Um dos casos emblemáticos é de Maurício de Jesus Luz, 44, contado pela primeira vez em uma reportagem da Folha de S. Paulo, em 2024. Enquanto estava servindo café e água no Tribunal Superior do Trabalho (TST), o garçom teve sua consciência despertada para um passado que até então considerava normal. Entre uma audiência e outra, escutou, pela caixa de som da copa do tribunal, o relato da empresária Simone André Diniz, que denunciou ter sido vítima de racismo ao ser rejeitada para uma vaga de empregada doméstica. O caso, arquivado por falta de provas, levou à responsabilização do Brasil por violação de direitos humanos.

Para Luz, foi o estopim para compreender sua própria infância e juventude foram. Natural de Tucuruí (PA), após ser abandonado pela mãe foi entregue à avó, que trabalhava sem remuneração em uma fazenda em Imperatriz (MA). Morando em um estábulo, sem acesso a banheiro ou higiene adequada, ele começou a trabalhar aos 4 anos e relata que recebia chibatadas, chutes e xingamentos racistas: “Nunca me chamaram pelo nome. Era ‘neguinho escravo’, ‘filhote de urubu’”, recorda. Com a morte da avó, aos 9 anos, sua carga de trabalho aumentou. Passava o dia inteiro a serviço, muitas vezes sem descanso, vestindo a mesma roupa e comendo o que lhe era dado pela janela.

“Era como se fosse o filho da mucama que ficou. E aí o dono acha que é teu dono também. Eu nunca fui a uma festa, nunca brinquei, era só trabalhar. Você recebe a vida como a vida lhe é oferecida”, relatou ele.

Sem acesso à educação, Luz cresceu acreditando que aquela era a ordem natural da vida. Quando tentou fugir para outra fazenda, esperava encontrar um ambiente menos hostil, mas a exploração persistiu. “Lá, jogava óleo diesel em cupins com a boca, e o patrão ficava com a vara na mão”, conta.

Seu primeiro documento só veio aos 18 anos, concedido por um casal de idosos que o registrou como filho. Com isso, escolheu mudar seu nome de Francisco para Maurício, inspirado em um locutor de rádio.

Casos como o de Luz ainda são comuns no Brasil.

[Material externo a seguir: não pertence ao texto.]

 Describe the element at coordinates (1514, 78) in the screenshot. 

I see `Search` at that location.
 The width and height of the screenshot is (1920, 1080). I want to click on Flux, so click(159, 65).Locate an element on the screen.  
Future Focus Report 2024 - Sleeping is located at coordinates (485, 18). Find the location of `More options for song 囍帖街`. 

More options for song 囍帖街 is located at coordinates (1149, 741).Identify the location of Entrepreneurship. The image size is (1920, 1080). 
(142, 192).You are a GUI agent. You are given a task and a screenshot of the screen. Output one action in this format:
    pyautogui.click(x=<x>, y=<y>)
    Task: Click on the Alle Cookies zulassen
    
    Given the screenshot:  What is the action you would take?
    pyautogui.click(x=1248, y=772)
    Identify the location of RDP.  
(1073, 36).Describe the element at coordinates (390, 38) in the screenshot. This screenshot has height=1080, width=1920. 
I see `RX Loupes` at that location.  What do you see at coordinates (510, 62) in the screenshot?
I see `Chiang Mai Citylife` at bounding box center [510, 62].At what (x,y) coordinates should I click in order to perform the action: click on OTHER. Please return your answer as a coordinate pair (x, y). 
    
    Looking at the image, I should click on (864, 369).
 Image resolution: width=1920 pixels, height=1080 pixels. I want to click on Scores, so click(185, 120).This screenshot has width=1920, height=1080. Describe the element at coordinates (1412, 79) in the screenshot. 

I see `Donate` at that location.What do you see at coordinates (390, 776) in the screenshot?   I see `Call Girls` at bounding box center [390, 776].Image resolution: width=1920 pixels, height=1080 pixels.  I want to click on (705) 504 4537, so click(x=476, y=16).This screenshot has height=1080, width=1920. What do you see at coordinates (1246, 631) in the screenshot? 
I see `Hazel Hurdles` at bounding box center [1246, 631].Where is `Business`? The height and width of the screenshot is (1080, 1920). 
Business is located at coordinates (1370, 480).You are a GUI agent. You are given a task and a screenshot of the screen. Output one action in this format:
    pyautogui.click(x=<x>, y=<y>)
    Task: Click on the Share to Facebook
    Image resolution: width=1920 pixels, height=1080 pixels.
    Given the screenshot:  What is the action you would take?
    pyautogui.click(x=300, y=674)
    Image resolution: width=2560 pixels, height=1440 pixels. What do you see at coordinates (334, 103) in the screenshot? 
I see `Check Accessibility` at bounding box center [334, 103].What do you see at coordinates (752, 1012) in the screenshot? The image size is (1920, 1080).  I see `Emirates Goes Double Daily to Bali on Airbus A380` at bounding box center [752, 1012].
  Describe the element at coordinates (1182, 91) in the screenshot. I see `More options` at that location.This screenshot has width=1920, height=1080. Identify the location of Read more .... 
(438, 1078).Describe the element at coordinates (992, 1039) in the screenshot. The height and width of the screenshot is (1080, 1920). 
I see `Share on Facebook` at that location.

Dados do Ministério dos Direitos Humanos e da Cidadania apontam um recorde de 3.959 denúncias de trabalho escravo e análogo à escravidão em 2024, um aumento de 13% em relação ao ano anterior. Os estados com maior incidência são São Paulo (928), Minas Gerais (523) e Rio de Janeiro (371).

Segundo o ministro Augusto César Leite de Carvalho, do TST, a escravidão rural tradicional ainda resiste no país, e há um longo caminho até que o Poder Judiciário assuma uma postura mais rigorosa na punição desses crimes. Ele defende que a exploração do trabalhador seja tratada como crime imprescritível de lesa-humanidade.